Peter Debruge of Variety wrote: "More often than not, effects-driven blockbusters get dumber as the series goes along, but Jumanji: The Next Level invents some fun ideas to keep things fresh." Debruge calls Johnson's Danny DeVito impression "unintentionally hilarious", and is mildly critical of some of the off color jokes, but concludes: "The storytelling may be sloppy in parts, but the cast's collective charisma more than compensates." Peter Travers of Rolling Stone is positive about the remixing of the characters having "major comedy benefits" and Travers welcomes the introduction of Awkwafina. He found the plot difficult to follow and not worth the effort, but says "what matters are the laughs and the FX". Peter Bradshaw of The Guardian wrote: "What gives Jumanji its likability is that it has the emphases and comedy beats of an animation, but also the performance technique of live action – and the occasional reshuffling of avatars and players lets the actors show off a little bit further. Jumanjis next level is rather satisfying."

===Accolades===
At the 2020 Kids' Choice Awards, Jumanji: The Next Level received nominations for Favorite Movie and Favorite Movie Actor for Johnson and Hart, which Johnson won. The film's visual effects received the Asian Academy Creative Award for Best Visual or Special FX in TV Series or Feature Film at the second ceremony, and a nomination for Best Visual Effects or Animation at the 10th AACTA Awards. It was nominated at the Golden Trailer Awards for Best Fantasy Adventure and Best Comedy/Drama TrailerByte for a Feature Film. At the 46th Saturn Awards, it received a nomination for Best Fantasy Film, but lost to Once Upon a Time in Hollywood, another film from Columbia Pictures.

==Sequel==

Dwayne Johnson revealed in an interview that the villain Jurgen the Brutal is actually an avatar of an unknown character, and would be explored in a potential sequel. In March 2020, Jake Kasdan confirmed early developments for a follow-up film. Kasdan confirmed plans to maintain the core cast of the previous two films. The following month, the filmmaker stated that the story for the next installment was in development. It later was reported that the follow-up film was delayed due to the COVID-19 pandemic.

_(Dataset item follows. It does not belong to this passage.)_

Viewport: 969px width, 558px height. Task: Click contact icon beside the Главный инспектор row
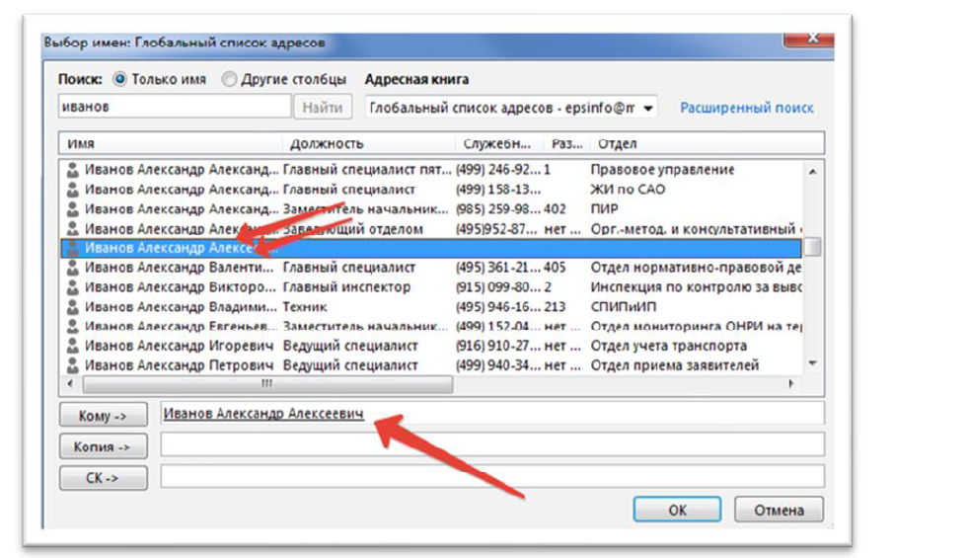[72, 286]
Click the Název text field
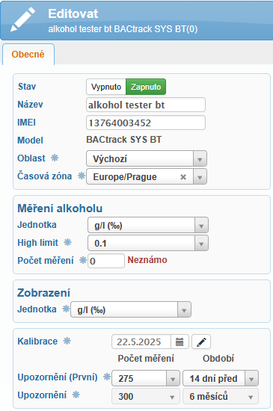This screenshot has width=273, height=411. point(146,105)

In November 2021, producer Hiram Garcia confirmed that a pitch was developed and ready to be presented to the studio after Kasdan finished his work on Red One (2024). The following month he reiterated plans to develop the next Jumanji, once filming on Red One wrapped, stating that this timetable works with the actors' busy production schedules. In March 2023, Kevin Hart indicated that it would be the final film in the series. Production began in November 2025, with Johnson reiterating that it would be the last film in the series.

Originally, Sony scheduled the next film in the series for release on December 11, 2026, but was moved to December 25, 2026, in order to avoid competition with the 2026 films Avengers: Doomsday and Dune: Part Three.